Le sensazioni emotive possono risultare confuse, poco chiare, e quindi spaventose per un bambino se non c’è un nome con cui chiamarle. È importante quindi che parole come tristezza, noia, paura, rabbia…entrino a far parte del vocabolario del bambino: studi recenti hanno inoltre dimostrato come dare un nome alle emozioni abbia un effetto rasserenante sul sistema nervoso e aiuti quindi ad uscire più in fretta dallo stato d turbamento.

  • Porre dei limiti al comportamenti sbagliati e aiutare il bambino a trovare da solo una soluzione alternativa

Se da una parte bisogna accogliere l’emozione negativa, dall’altra è necessario far capire al bambino come alcuni comportamenti sono inaccettabili, senza ricorrere a comportamenti che possono ferire la dignità del bambino (sculacciate, urla e punizioni umilianti), ma incoraggiandolo a trovare soluzioni alternative, ad esempio con frasi come “capisco che Marco ti ha fatto arrabbiare perché ti ha preso la macchinina, ma non va bene che lo picchi per questo. Cosa potresti fare?”
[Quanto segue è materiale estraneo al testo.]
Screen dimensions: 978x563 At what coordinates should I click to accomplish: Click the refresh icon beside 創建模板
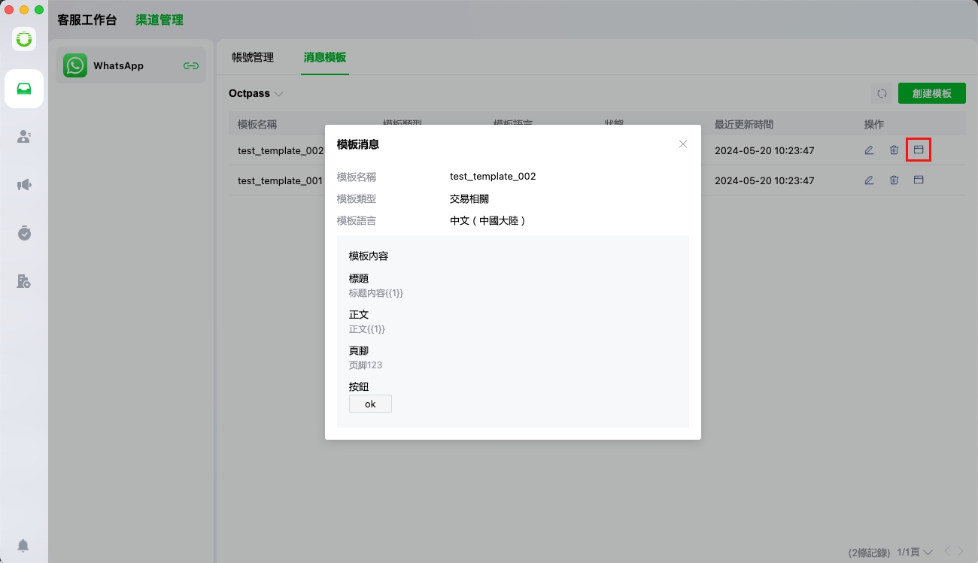(882, 94)
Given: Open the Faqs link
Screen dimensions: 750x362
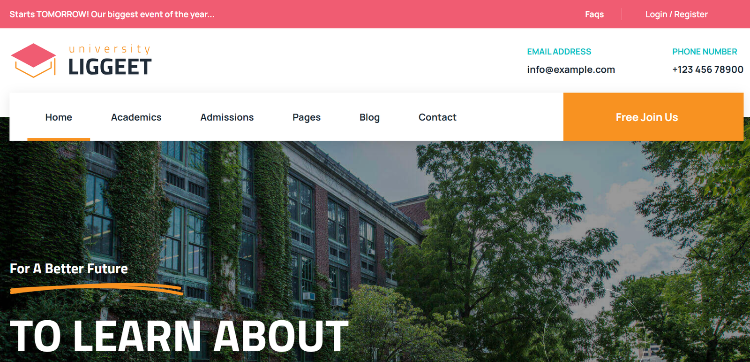Looking at the screenshot, I should [594, 14].
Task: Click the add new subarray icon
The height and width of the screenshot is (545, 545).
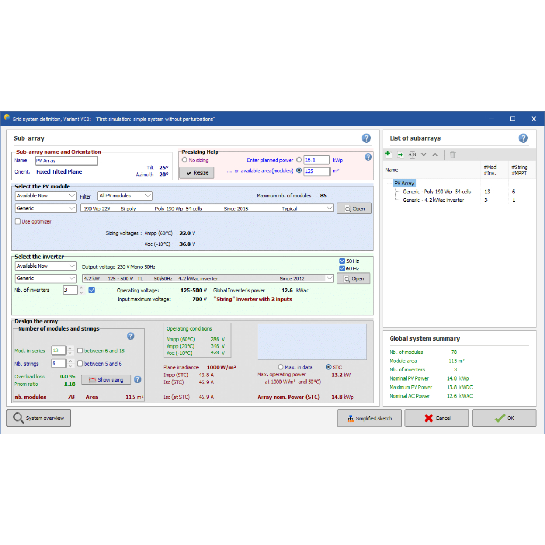Action: coord(388,154)
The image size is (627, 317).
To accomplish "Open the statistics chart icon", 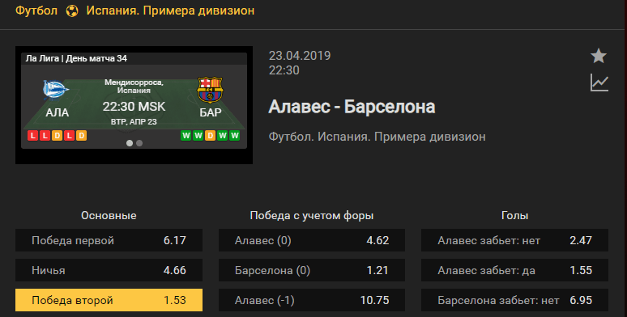I will [599, 83].
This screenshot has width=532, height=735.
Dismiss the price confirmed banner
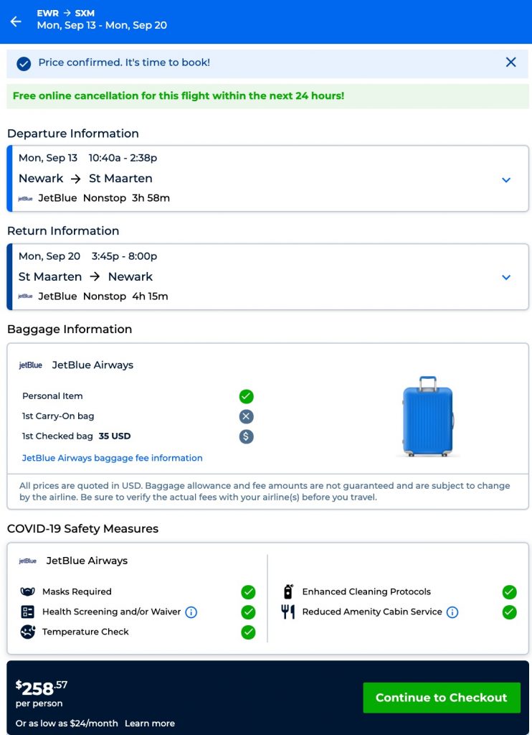pyautogui.click(x=510, y=62)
La ricerca di soluzioni alternative accettabili può essere facilitata attraverso un gioco che metta in scena l’accaduto o, per i bambini più grandi, attraverso la stesura di una lista. Può essere utile anche ricordare al bambino situazioni passate simili fronteggiate con successo, o raccontare la propria esperienza in circostanze analoghe.

Dopo aver individuato delle soluzioni, bisogna accompagnare il bambino nella scelta della soluzione migliore, aiutandolo ad immaginare come si sentiranno lui e gli altri dopo quel comportamento: “come ti sentiresti dopo aver fatto così?, come si sentirebbero gli altri?”.

La scelta del bambino deve essere assolutamente libera: il fallimento offre un importante opportunità per imparare, quando c’è accanto un adulto pronto a sostenere e che incoraggia a sperimentare un’altra alternativa!

Insegnare ai bambini a conoscere, gestire ed utilizzare le proprie emozioni significa equipaggiarli di una competenza che permetterà loro di essere non solo dei bambini e degli adulti più sereni, ma anche più protetti rispetto al rischio di future problematiche psicologiche e comportamentali. Inoltre, offre anche all’adulto una preziosa occasione per continuare ad allenare la propria intelligenza emotiva, in quello scambio arricchente che rende così affascinante l’educazione e la crescita dei più piccoli.